El mito del laberinto es antiguo como la humanidad. Muy pronto nos dimos cuenta de que es muy fácil vagar por la vida perdidos sin encontrar salida. Cuentan que en Cnosos había un intrincado palacio laberintico. Cuentan que lo habitaban monstruos. No nos es difícil creerlo, todos habitamos algún que otro dédalo, todos tenemos leviatanes en algún oscuro pasillo interno.
Lo más peligroso de un laberinto es no saber que se está en él. Cuando las distracciones y el ruido de fondo impiden esa toma de conciencia quedamos a merced de la celada y de sus oscuros habitantes. Y no les quepa duda, todos somos alcanzados por la ignominia si no somos capaces de salir de nuestros propios círculos concéntricos.
¿Quién es verdaderamente el Minotauro? Esa pregunta ha de ser respondida por usted. Nadie ajeno a su propia vida le ha visto la cara. Algunos lo llaman deseo, otros sombra, también leemos desolación, horror y sinrazón. El oscuro ser necesita alimentarse de vida pero al no poder hacerlo en la luz se cobija en las profundidades. ¿Qué pasa cuando el laberinto nos atrapa y no somos capaces de alimentarnos de luz?

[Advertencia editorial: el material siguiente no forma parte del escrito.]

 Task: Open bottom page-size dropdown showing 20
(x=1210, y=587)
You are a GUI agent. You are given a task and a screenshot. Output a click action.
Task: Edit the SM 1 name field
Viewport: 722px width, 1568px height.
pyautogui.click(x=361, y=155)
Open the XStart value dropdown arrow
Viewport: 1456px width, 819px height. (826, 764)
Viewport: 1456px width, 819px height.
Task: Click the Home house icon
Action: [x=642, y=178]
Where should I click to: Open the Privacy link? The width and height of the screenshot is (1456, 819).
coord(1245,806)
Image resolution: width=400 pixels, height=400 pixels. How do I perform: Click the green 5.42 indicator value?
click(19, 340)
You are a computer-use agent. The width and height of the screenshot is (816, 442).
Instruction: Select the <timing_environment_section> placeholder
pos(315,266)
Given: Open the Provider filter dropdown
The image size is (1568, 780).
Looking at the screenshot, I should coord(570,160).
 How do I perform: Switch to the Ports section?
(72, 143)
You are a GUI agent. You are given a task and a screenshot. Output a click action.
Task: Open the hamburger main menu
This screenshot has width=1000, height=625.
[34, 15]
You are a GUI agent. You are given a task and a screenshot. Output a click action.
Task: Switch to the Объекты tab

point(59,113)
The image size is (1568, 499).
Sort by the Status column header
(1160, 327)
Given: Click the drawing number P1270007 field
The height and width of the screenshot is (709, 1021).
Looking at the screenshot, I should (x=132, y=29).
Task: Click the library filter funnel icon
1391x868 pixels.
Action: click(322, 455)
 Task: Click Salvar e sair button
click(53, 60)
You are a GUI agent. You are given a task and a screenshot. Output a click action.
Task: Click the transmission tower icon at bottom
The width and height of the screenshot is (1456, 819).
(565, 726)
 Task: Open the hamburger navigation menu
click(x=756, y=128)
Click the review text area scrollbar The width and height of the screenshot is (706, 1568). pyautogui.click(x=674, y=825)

La enfermedad tal vez sea uno de los laberintos más comunes o, si atendemos la aguda propuesta de unos pocos, el hilo de Ariadna que nos saque del mismo. Sin ruptura biográfica no es posible acometer ningún cambio vital transformador.
Hoy les propongo que se atrevan a mirar a su alrededor. Traten de averiguar si están en descampado o rodeados de muros visibles o invisibles, de pasadizos que no llevan a ningún sitio, de tramas, redes y matrices que no permiten ver que hay al otro lado. Anímense a poner su atención en su corazón, ¿lo consideran verdaderamente libre? ¿lo sienten liviano o atrapado?
Lo mejor que Teseo puede hacer por nosotros es recordarnos que aquellos viejos griegos cuyos hijos son hoy esclavizados por la cadena del oprobio siguen regalandonos las preguntas de las que quizá nazcan nuestras respuestas.